That's not so new in concept, but the trick is, they use math to filter out the background noise—in this case, motion from walking, jumping, etc—so it doesn't hang up on you when you move around while doing it.
The headset, a modified also knows when you place it on a table and powers down. All by using math and a regular accelerometer.
You've seen games and GPS apps from Fullpower but those are just apps demoing the company's tech. Fullpower's motion detection engine tech is described as doing for motion what voice recognition does for voice. It interprets the raw data and figures out what a person is doing, eliminating confusing data, which I think is interesting because up to now, most developers have just had to deal with raw accelerometer XYZ information. Hard to parse in itself, but up to now, really hard to take that info and decipher what exactly the person holding the device is doing.

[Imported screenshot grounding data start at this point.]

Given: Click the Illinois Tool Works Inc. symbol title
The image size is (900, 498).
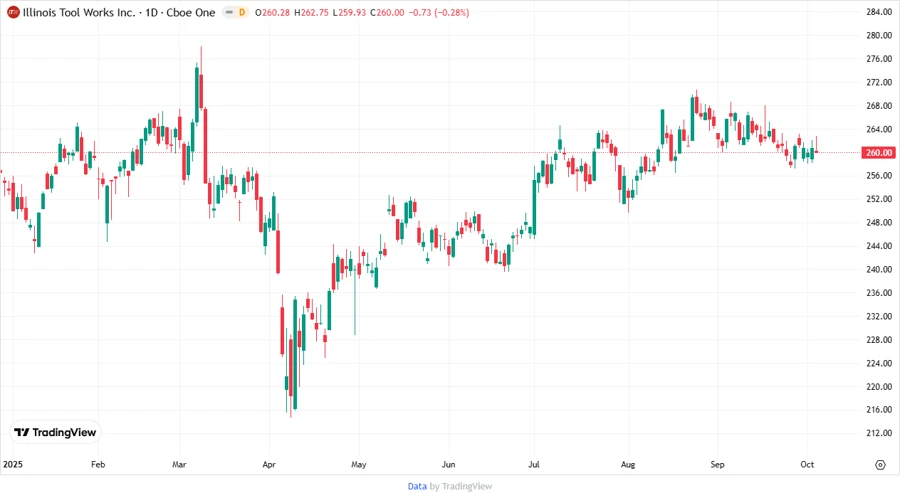Looking at the screenshot, I should pyautogui.click(x=75, y=12).
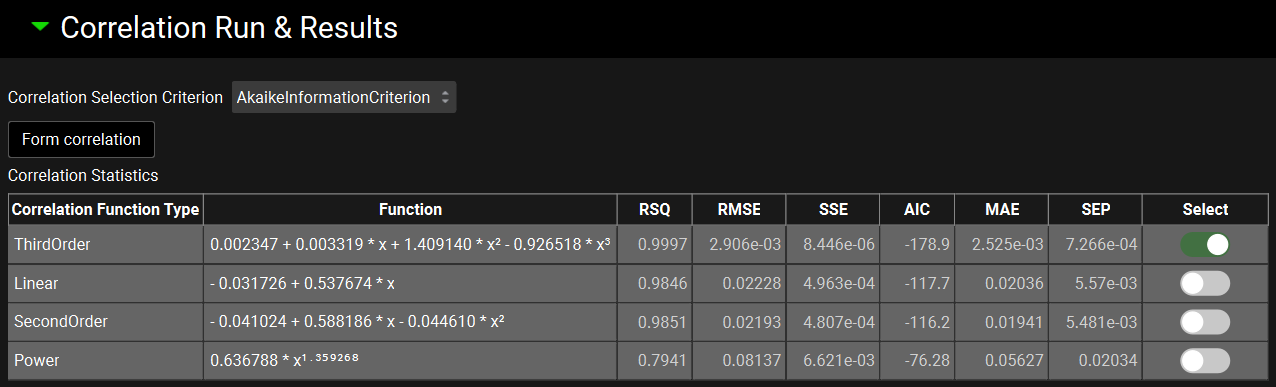
Task: Click the Function column header
Action: click(410, 210)
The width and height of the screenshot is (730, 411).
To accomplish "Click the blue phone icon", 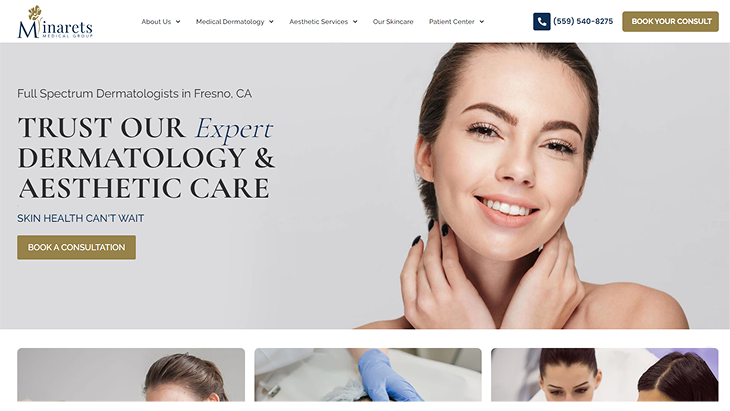I will click(x=541, y=21).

Next up is an AMAZING demo of a camera app that filters out motion using the accelerometer. Typically, software that have done this has done it by using gyroscopes, or mechanical parts, or by digitally scanning the image as you move it. The accelerometer here helped the camera, mounted on a wildly shaking platform. The images are taken on a crappy smartphone sensor (a slow sensor), came out very sharp when stabilization is applied. I'm unsure if its timing it properly to snap when the motion is at its slowest, but that would make sense, since there's no way to increase shutter speed. The tech can scale to all sorts of high end cameras, using just cheap accelerometer parts, not the typically high end stuff you see in DSLRs now. I look forward to getting this stuff in smartphones.
The demos were just concepts, but I'm sure we'll see more of this tech in products, soon. [Fullpower]
[Disclosure: these guys are my friends.]